Segundo Valéria Cabral, a previsão para o início da construção é “quando chegar o primeiro milhão”, dinheiro que será empregado para fazer fundações e estruturas. Ao mesmo tempo, a instituição vai pleitear recursos na Lei Rouanet. O dinheiro será empregado, também, na edificação de um museu permanente.
“Athos legou-nos enorme acervo. Há um pouco de todos os segmentos pelos quais ele transitou com suas obras de arte. Desde telas, pranchas, plantas das obras que fez e desenhos originais, além de fotomontagens e serigrafias”, lista a diretora.
Os primeiros anos da capital
Detalhe Painel Azulejos Ministério Relações Exteriores Palácio Itamaraty (Oscar Niemeyer, 1968)
Na década de 1960, vivendo a plenitude da sua produção artística, Bulcão foi convidado pelo antropólogo Darcy Ribeiro, então reitor da UnB (Universidade de Brasília), para lecionar no Instituto Central de Artes. “Foram tempos complicados”, relembra Maciej Babinski, pintor polonês naturalizado brasileiro, que na época ocupava o cargo de professor-assistente de Bulcão. A atmosfera era de repressão, inclusive na área cultural. Em 1965, ambos acompanharam, a contragosto, a demissão coletiva de mais de duzentos colegas, consequência do golpe militar.
“Athos era um professor importante. Tinha experiência, inclusive, para nos ensinar a como ser professor”, recorda o artista. Babinski, que está com 79 anos de idade, lembra que, em 1965, ambos saiam muito juntos para jantar, ir a festinhas, se divertir: “Não tinha ônibus em Brasília na época e ninguém tinha carro, os professores andavam de lambreta. Nós andávamos a pé ou, então, dormíamos na festa mesmo".

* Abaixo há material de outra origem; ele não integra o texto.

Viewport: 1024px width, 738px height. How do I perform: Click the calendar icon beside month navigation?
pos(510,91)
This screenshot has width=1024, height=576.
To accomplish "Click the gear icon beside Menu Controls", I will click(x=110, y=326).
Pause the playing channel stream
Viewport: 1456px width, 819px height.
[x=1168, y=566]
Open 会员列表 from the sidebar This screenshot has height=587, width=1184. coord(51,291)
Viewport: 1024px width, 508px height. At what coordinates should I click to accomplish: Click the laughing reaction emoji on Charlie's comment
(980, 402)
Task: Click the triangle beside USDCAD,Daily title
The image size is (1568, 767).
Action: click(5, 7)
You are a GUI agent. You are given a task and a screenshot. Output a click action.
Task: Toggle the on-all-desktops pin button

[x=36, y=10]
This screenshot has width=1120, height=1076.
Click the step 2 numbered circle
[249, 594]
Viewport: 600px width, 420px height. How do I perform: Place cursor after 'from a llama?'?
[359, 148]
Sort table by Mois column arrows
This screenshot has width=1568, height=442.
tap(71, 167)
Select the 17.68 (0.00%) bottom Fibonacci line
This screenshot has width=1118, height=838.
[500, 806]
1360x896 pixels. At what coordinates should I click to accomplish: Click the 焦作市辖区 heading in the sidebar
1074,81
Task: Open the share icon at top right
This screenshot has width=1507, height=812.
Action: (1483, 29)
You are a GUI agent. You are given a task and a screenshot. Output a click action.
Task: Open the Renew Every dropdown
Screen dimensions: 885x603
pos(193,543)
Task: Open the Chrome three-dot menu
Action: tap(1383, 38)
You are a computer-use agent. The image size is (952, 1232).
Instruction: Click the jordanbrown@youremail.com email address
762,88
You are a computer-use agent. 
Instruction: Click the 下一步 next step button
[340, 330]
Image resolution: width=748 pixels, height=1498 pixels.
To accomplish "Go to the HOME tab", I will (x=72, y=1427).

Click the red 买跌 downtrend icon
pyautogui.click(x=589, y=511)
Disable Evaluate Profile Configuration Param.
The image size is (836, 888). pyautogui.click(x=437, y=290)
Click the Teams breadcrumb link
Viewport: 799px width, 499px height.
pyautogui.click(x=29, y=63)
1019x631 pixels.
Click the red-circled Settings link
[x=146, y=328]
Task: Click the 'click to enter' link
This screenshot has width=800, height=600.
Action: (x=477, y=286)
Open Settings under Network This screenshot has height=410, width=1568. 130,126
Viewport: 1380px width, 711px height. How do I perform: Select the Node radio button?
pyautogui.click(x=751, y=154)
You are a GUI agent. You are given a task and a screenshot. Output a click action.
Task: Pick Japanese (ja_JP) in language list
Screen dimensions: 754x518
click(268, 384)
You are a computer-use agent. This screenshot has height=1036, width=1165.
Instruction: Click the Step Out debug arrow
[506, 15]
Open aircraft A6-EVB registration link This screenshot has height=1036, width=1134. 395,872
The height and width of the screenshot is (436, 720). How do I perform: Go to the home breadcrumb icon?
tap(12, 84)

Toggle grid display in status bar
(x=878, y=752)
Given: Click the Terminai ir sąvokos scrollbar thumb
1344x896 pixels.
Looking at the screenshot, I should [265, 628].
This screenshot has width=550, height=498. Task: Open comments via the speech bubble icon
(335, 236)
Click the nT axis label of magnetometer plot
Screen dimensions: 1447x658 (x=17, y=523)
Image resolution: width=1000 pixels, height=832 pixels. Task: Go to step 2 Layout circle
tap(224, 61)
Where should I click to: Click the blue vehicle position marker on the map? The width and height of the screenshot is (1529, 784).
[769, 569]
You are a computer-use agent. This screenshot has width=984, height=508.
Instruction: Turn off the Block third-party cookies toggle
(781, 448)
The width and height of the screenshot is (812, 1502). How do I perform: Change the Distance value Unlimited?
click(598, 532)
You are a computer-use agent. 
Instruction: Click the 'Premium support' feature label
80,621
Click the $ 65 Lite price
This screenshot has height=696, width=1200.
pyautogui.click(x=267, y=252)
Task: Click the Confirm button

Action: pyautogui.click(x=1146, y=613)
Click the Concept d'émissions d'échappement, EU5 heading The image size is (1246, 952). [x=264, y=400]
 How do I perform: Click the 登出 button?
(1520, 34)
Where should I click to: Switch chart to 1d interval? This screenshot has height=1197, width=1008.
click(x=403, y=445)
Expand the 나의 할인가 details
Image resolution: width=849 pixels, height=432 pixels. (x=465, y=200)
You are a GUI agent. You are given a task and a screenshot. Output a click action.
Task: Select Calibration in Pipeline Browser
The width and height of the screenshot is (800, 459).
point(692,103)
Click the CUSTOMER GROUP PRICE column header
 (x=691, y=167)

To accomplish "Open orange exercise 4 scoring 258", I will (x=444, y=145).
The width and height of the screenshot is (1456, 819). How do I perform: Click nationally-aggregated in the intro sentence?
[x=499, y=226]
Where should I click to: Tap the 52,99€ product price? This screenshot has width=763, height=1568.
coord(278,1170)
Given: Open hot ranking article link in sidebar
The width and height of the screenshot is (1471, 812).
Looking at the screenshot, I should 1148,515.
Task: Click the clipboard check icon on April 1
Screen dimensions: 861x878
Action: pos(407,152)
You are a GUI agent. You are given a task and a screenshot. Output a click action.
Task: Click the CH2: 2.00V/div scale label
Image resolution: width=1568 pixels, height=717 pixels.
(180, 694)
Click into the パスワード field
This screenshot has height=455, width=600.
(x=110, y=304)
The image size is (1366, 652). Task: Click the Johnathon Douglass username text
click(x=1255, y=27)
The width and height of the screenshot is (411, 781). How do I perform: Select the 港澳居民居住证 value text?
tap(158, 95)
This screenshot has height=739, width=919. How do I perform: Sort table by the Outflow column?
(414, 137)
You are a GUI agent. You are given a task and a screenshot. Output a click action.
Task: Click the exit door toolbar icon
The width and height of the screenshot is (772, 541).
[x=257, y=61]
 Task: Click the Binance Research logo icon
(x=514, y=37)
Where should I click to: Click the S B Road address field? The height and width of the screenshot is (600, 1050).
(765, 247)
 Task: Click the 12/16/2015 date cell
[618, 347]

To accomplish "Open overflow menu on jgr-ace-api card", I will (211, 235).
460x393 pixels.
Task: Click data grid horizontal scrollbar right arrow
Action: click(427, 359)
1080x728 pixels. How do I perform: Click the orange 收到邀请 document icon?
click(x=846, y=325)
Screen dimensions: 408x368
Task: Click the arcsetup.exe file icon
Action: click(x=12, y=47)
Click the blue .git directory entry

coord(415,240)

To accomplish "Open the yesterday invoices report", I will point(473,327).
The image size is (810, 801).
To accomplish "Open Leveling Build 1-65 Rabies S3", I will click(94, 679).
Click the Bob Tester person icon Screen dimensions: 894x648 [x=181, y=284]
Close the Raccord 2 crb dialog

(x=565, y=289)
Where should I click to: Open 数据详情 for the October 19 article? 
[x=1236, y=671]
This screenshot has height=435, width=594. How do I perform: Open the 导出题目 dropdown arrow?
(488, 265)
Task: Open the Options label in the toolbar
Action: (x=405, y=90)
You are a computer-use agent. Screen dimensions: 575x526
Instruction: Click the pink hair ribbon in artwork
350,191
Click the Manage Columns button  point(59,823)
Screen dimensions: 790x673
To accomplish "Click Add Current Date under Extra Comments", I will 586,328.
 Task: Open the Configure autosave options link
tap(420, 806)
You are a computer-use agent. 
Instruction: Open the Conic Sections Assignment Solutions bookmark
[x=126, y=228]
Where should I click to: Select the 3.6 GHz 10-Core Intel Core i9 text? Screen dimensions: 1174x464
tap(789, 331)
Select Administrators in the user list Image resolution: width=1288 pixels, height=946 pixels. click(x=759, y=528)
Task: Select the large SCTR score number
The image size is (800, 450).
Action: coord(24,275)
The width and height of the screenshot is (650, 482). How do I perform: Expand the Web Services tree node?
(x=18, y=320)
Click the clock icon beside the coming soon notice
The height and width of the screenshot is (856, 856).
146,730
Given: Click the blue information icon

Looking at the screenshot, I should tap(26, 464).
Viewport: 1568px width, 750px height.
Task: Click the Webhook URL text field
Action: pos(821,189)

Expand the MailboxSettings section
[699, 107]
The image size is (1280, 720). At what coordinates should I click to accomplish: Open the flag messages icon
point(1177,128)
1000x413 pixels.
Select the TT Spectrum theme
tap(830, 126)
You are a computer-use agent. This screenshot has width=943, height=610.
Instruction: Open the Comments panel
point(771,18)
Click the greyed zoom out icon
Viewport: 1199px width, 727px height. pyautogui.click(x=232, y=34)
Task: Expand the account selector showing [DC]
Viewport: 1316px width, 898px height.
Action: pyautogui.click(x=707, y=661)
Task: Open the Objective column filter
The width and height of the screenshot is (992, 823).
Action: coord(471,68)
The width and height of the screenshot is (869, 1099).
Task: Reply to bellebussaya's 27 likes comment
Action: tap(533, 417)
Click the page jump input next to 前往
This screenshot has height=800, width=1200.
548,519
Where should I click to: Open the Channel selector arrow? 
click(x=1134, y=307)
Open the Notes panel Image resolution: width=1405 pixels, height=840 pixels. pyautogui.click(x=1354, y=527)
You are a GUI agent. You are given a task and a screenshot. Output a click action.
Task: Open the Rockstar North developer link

A cidade, segundo o polonês, era mais rude. "Só existia o traçado da W3, o resto em volta era cerrado". Na opinião de Babinski, Brasília cresceu, continua linda, ainda que com seus prédios gradeados e pichados. “Houve uma decadência, sim. Mas é meio século de vida! No futuro, Brasília vai ser um grande centro cultural, como sonhou Athos”, o amigo aposta.
Biografia
Nascido no Catete, Rio de Janeiro, em 2 de julho de 1918, Athos passou sua infância em uma casa ampla em Teresópolis. Perdeu a mãe, Maria Antonieta da Fonseca Bulcão, de enfisema pulmonar antes dos cinco anos e foi criado com seu pai, Fortunato Bulcão, entusiasta da siderurgia, amigo e sócio de Monteiro Lobato.
Desistiu do curso de medicina em 1939 para se dedicar às artes visuais. Sua primeira exposição individual veio em 1944, na inauguração da sede do Instituto dos Arquitetos do Brasil em sua cidade natal. Em 1945 trabalhou como assistente de Cândido Portinari no painel de São Francisco de Assis da Igreja da Pampulha, em Belo Horizonte. Em seguida, mudou-se para Paris, onde viveu até 1949.
Na função de escultor e mosaísta, passou a colaborar com Oscar Niemeyer em 1955, integrando o esforço de construção de Brasília a partir de 1957. Em 1958, mudou-se definitivamente para a capital brasileira. Expôs sua obra nos mais importantes espaços culturais do país. Viajou pelo mundo afora e deixou sua marca. Seus painéis podem ser vistos em países como França, Itália, Argélia, Argentina, Cabo Verde.